Methicillin-resistant Staphylococcus aureus (MRSA), is a bacterial infection that does not respond to antibiotics, such as penicillin, that are used to treat other staph infections. The symptoms of MRSA commonly appear near a wound or cut on the skin. If MRSA moves beyond the skin, the symptoms can include a fever, cough, or trouble breathing.
MRSA can enter a person's body if she comes in contact with a surface that has been contaminated with the bacteria. Usually, the symptoms of MRSA appear on the skin and initially look like a small red bump. A person may think she has been bitten by a bug or gotten a pimple. The area infected with MRSA will usually be painful and filled with pus. If left untreated, the swollen area can develop into a skin abscess, which is a pocket below the surface of the skin filled with pus.
Symptoms of MRSA such as abscesses can be treated by draining, especially if they have not gone very deeply into the skin. Certain antibiotics, such as Vancomycin, can also clear up a MRSA infection. It is important that a person takes a complete course of antibiotics to cure MRSA and that she lets her doctor know if there is no improvement.
If the disease is contained quickly enough, it will not move past the skin and into other organs of the body. Unfortunately, MRSA sometimes gets into the lungs or bloodstream of a person. These more severe infections generally occur in hospital settings, where it spreads from patient to patient.
A person who has the flu runs the risk of developing MRSA pneumonia if she comes in contact with the bacteria. The symptoms of MRSA pneumonia include coughing, trouble breathing and chest pain. This generally occurs because a person's immune system is worn down from fighting the flu and cannot fight off an additional infection. While MRSA pneumonia is deadly, it is not an airborne infection, the way the flu is.

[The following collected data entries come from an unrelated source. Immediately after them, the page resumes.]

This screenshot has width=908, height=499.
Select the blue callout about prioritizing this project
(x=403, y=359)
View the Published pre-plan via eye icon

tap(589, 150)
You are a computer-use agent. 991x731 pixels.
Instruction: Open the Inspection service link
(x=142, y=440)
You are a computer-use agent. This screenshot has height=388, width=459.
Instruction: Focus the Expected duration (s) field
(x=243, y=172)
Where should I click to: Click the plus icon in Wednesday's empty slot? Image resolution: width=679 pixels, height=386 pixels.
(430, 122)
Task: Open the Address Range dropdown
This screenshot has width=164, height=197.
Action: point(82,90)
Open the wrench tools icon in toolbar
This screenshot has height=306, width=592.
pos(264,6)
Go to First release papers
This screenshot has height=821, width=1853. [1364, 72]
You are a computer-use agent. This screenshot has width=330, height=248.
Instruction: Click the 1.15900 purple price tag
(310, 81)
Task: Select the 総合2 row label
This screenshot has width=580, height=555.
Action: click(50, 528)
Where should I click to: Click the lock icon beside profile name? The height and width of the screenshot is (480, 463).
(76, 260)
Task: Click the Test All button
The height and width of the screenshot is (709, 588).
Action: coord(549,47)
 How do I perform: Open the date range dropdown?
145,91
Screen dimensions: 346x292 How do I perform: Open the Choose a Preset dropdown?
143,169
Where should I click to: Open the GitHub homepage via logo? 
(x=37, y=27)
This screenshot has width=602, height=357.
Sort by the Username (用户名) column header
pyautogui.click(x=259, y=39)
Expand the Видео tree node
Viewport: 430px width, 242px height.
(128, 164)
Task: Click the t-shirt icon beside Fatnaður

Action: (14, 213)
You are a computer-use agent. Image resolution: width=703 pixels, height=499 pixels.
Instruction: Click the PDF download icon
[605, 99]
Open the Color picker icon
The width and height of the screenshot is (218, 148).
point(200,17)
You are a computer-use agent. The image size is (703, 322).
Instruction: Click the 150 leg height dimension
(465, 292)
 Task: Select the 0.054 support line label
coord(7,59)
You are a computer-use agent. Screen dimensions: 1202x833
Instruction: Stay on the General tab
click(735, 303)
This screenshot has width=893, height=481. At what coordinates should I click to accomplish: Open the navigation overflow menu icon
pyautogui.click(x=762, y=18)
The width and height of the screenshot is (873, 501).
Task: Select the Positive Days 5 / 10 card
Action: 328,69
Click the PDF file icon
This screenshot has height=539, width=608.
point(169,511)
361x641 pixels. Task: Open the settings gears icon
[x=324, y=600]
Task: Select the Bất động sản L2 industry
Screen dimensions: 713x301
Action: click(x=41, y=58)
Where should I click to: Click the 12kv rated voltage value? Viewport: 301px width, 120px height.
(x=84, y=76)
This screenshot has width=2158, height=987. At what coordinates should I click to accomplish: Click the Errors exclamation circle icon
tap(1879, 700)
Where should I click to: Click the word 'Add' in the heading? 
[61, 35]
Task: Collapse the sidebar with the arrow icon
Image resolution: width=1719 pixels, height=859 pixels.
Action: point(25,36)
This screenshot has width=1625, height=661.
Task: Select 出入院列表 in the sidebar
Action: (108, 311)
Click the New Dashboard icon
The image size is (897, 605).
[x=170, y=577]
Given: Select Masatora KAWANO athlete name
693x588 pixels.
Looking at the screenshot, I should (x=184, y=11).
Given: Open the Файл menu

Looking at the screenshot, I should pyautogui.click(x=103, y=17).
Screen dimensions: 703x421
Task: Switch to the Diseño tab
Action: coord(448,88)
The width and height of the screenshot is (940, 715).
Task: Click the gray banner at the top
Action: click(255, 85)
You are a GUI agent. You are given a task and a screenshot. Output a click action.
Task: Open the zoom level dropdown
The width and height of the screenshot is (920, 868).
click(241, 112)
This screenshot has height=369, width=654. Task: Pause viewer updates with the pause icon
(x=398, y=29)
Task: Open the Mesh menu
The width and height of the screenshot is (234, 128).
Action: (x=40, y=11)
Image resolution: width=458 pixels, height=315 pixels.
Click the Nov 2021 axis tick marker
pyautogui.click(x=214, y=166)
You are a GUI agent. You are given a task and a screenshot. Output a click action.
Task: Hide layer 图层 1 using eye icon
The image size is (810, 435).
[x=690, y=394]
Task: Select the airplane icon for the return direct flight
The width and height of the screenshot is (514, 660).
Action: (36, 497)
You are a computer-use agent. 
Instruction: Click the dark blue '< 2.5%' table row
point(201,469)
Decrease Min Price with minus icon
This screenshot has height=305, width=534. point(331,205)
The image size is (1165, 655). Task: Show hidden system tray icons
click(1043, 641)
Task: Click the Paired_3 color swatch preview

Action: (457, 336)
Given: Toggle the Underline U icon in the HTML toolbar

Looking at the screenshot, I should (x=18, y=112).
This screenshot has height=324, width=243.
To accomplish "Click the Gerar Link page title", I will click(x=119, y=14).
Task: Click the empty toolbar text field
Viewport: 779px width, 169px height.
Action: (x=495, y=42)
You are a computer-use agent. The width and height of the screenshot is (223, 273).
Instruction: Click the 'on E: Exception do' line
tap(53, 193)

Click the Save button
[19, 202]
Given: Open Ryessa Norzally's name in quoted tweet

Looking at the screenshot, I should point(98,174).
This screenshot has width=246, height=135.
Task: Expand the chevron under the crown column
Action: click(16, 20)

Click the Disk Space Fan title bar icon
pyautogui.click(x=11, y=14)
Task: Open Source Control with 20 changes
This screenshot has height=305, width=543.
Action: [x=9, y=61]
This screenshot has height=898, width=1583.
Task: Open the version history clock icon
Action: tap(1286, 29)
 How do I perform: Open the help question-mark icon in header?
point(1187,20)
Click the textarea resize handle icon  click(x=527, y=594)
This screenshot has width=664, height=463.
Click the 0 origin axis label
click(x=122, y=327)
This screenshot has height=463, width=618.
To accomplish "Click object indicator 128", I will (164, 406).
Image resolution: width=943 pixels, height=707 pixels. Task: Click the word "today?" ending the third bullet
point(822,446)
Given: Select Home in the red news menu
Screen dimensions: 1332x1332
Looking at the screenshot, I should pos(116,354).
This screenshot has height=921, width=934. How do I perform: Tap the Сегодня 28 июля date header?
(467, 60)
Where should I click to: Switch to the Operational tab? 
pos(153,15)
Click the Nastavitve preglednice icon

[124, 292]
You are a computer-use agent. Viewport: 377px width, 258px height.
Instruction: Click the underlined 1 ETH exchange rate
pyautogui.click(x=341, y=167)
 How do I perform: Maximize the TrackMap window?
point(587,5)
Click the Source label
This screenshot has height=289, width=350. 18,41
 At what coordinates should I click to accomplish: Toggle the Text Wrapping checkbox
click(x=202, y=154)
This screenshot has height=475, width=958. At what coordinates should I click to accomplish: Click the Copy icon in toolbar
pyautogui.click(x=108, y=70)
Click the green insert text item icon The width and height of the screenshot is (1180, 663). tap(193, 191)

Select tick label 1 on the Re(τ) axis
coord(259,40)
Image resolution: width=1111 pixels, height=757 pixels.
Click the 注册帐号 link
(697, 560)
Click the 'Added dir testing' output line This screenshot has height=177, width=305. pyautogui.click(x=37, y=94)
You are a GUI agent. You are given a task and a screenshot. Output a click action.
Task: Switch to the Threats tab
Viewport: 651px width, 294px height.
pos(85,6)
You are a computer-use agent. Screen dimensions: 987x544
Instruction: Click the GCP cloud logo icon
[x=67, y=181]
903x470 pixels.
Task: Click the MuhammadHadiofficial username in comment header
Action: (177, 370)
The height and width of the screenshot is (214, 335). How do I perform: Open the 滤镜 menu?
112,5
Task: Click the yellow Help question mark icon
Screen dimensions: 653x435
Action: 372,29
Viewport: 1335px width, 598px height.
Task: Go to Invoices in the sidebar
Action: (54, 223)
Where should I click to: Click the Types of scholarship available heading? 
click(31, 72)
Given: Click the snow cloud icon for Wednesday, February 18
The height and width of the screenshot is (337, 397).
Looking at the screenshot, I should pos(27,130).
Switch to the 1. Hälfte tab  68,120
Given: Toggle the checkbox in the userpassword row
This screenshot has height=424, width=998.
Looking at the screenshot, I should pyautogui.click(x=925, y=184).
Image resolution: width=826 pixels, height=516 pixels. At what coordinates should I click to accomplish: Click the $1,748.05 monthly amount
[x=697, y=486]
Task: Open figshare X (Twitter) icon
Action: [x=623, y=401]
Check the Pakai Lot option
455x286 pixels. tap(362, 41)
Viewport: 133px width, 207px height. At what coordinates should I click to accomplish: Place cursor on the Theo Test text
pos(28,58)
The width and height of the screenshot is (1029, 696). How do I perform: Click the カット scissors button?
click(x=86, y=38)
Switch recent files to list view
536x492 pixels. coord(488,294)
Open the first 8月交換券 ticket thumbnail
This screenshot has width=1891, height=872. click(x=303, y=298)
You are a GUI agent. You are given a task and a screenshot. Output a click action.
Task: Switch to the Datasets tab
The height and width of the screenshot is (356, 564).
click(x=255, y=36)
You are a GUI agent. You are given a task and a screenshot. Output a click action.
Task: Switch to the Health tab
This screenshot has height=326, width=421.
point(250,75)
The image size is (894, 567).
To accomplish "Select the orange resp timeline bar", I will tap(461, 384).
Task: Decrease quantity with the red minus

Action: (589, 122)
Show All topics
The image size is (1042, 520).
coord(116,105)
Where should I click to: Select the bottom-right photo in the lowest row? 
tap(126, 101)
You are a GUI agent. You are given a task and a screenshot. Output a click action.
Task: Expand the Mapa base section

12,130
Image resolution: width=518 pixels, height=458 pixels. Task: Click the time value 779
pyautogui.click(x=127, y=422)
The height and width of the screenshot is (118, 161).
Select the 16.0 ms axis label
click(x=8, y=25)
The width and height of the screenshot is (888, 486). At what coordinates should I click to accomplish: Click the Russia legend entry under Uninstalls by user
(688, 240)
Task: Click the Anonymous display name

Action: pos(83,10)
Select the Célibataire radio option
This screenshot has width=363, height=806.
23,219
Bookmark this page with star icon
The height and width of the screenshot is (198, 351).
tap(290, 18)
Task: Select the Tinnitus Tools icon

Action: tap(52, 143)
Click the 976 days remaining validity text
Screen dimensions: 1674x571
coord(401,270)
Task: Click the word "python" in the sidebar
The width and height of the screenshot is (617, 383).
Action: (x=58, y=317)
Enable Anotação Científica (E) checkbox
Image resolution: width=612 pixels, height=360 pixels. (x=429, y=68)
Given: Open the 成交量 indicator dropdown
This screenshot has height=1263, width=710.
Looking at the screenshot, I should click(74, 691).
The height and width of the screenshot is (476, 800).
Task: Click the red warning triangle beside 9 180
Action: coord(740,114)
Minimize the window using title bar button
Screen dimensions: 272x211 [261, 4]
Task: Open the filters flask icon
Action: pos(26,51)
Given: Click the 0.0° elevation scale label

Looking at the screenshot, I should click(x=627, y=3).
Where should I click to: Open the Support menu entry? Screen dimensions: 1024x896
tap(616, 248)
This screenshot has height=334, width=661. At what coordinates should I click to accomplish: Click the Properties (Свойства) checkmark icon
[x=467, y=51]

Other symptoms of MRSA can include a headache, muscle pain and feelings of fatigue. A person experiencing symptoms may only have a sense of general unwellness, but not be sure what to blame it on. If the bacteria gets into the bloodstream, a person can go into septic shock. In extremely rare and severe cases, MRSA can lead to a flesh eating bacterial infection, necrotizing fasciitis. As its name suggests, the infection eats skin tissue and does a lot of damage to the body in a short amount of time.